● Records:

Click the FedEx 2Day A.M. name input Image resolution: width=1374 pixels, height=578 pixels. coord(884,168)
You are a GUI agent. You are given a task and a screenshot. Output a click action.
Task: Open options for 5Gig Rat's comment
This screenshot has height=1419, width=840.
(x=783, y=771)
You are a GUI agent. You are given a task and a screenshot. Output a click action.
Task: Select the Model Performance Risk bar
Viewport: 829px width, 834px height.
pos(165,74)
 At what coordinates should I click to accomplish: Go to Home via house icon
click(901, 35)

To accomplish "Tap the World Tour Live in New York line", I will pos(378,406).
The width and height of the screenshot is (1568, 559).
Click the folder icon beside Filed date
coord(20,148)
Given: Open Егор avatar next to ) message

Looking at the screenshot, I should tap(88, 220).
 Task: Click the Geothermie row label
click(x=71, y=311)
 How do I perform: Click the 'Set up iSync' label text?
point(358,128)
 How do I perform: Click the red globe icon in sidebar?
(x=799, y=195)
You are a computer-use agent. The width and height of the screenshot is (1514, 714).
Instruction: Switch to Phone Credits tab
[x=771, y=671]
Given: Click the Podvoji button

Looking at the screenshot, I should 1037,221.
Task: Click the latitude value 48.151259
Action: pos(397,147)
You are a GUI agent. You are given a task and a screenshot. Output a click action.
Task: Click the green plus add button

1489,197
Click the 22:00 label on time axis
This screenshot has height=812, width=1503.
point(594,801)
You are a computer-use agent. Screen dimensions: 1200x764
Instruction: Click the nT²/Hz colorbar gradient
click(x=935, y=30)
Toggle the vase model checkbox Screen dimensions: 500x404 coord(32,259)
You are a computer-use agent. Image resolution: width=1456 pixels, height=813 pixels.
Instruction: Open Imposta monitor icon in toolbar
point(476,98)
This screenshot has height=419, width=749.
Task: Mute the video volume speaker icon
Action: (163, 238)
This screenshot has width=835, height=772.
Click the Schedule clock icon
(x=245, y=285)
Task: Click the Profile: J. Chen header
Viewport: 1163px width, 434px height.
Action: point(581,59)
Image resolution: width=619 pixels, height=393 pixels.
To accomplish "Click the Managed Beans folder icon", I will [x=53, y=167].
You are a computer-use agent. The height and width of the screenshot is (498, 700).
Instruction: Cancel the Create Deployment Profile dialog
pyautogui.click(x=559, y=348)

● Exercise description:
Output only the lines that run from the one containing "Task: Click the green plus add button" through the last line of the material above, both included.

● Reply to the task:
Task: Click the green plus add button

1489,197
Click the 22:00 label on time axis
This screenshot has height=812, width=1503.
point(594,801)
You are a computer-use agent. Screen dimensions: 1200x764
Instruction: Click the nT²/Hz colorbar gradient
click(x=935, y=30)
Toggle the vase model checkbox Screen dimensions: 500x404 coord(32,259)
You are a computer-use agent. Image resolution: width=1456 pixels, height=813 pixels.
Instruction: Open Imposta monitor icon in toolbar
point(476,98)
This screenshot has height=419, width=749.
Task: Mute the video volume speaker icon
Action: (163, 238)
This screenshot has width=835, height=772.
Click the Schedule clock icon
(x=245, y=285)
Task: Click the Profile: J. Chen header
Viewport: 1163px width, 434px height.
Action: point(581,59)
Image resolution: width=619 pixels, height=393 pixels.
To accomplish "Click the Managed Beans folder icon", I will [x=53, y=167].
You are a computer-use agent. The height and width of the screenshot is (498, 700).
Instruction: Cancel the Create Deployment Profile dialog
pyautogui.click(x=559, y=348)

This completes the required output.